Yeah I'm with tripzip in that our brains aren't set-up to project what the singularity is going to embody. Medieval man couldn't grasp the renaissance, or philosophers during the enlightenment could never in a million years have pictured the industrial revolution. I mean, that's the scale of things we're talking about, right? Culture itself changes due to exponentially rapid advances in technology....
actually the singularity is gonna be even more different, faster, at least it's gonna be like a complete renaissance in a very short period of time (no idea how short, though).
also i don't think it's the brains that are the problem, it's the fact that we
defined the singularity as (-- looking at the wikipedia article, i cant find it anymore --), well i thought it was defined as "that point in time after which we cannot predict what culture will look like" [as caused by the more and more rapid onset of new technologies and/or paradigm shifts].
a real AI would most probably cause it to happen, but it does not have to be, in fact it's quite probable that it'll be something we can't possibly predict or expect today

But unless technology starts inventing itself, it will never advance "infinitely fast" - because there are a finite number of people working on it. The answer everyone leans on is to have AI start developing new tech... it seems logical, since computers are just gonna keep getting faster.
but this is the thing
the thing that i misunderstood at first, too, that caused me to dismiss the singularity theory as bullshit at first. everyone can reason and see that the speed of technological advance is an exponential curve, not a reciprocal, so it will NOT have an asymptote!
but this asymptote is not the point of the singularity.
(in fact the exponentialness of the speed increase is also not the point, if the increase (in speed) would be linear, it would also happen, only much, much later.)
as long as the technological advances ever increase in speed.
the point is that every technological advance changes the future in unpredictable ways. this implies that the speed of technological advance, especially the speed of paradigm shifts, puts a limiting factor on how far ahead we can possibly make a remote broad sketch of what society will look like.
now in naive theory, this predictive "fog of time" moves along with us, giving us a steady lookout on the way the world roughly looks the next, say, 20 years.
the only thing is that as the speed of changes seems to be increasing, this "fog of time" gets denser and denser, and the amount of time we can look forward shortens and shortens.
now the theory says--and i don't think this is very unlikely--that at a certain moment in time, our "predictive lookout" timespan will decrease to zero.
which means that, at that point in time,
nobody knows what is going to happen nextthat is the singularity.
maybe it'll just be a sort of collective global "huh?" followed by a shrug, and moving on

Another thing I want to "call in advance" is that this singularity has a lot of similar features to the apocalypse... it's big, it's scary, and it may just be an illusion. People seem certain that it's coming (all the data supports it!) and that the world is never gonna be the same. But to take a lesson from Talib (Black Swan), humans are actually pretty bad at projecting the future. The graph of the advancement of information (RAW's "Jumpin' Jesus" phenomenon) points at a sharp curve in the coming generation. But that curve doesn't take into account numerous unseen factors. Like, processor speed doubles every few years - but perhaps at a certain point processor speed stops mattering.
heh, you're right.
so what'll be first? some big catastrophal reset, or the singularity?
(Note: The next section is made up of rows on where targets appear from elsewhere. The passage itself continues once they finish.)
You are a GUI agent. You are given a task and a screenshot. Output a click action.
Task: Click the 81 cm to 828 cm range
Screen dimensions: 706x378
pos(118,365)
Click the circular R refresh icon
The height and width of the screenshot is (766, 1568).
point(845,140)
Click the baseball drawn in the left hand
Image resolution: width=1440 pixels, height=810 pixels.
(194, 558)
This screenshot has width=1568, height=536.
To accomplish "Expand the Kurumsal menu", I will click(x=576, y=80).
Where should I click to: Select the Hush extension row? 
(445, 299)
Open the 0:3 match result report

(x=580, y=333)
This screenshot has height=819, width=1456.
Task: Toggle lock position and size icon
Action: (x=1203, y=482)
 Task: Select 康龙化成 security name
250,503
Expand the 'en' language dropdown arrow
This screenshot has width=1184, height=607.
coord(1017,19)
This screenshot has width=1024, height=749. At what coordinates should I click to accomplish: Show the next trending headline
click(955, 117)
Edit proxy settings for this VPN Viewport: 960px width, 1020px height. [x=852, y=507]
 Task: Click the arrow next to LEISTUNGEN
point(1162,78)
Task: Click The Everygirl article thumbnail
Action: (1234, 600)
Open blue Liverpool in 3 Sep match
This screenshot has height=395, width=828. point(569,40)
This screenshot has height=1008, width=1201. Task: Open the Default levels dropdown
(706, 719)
also processor speed might be doubling, but that will stop at some point. it'll go on for about a decade (maybe less, i forgot). but that doesn't matter, as the C64 demoscene has shown us, being stuck with a certain type of processor, given some time, you can still do amazing shit. we haven't even *really* used 10% of the possible computing power of today's computer chips.
but it doesn't matter, as long as they keep doubling in speed every 18 months.
for example, ever wonder why your computer gets slower when you use it for a longer time? like it's getting clogged? that's not supposed to happen. it shouldn't. but you can just get a new one, right? i see my computer going sluggishly at simple tasks like moving around windows or scrolling some times. come on, that's basic shit i programmed on a 486 and it moved at 70fps! but it happens to be this way because the software i'm running is expecting a faster computer than the one i have, so they didn't really optimize their scrolling and panning routines.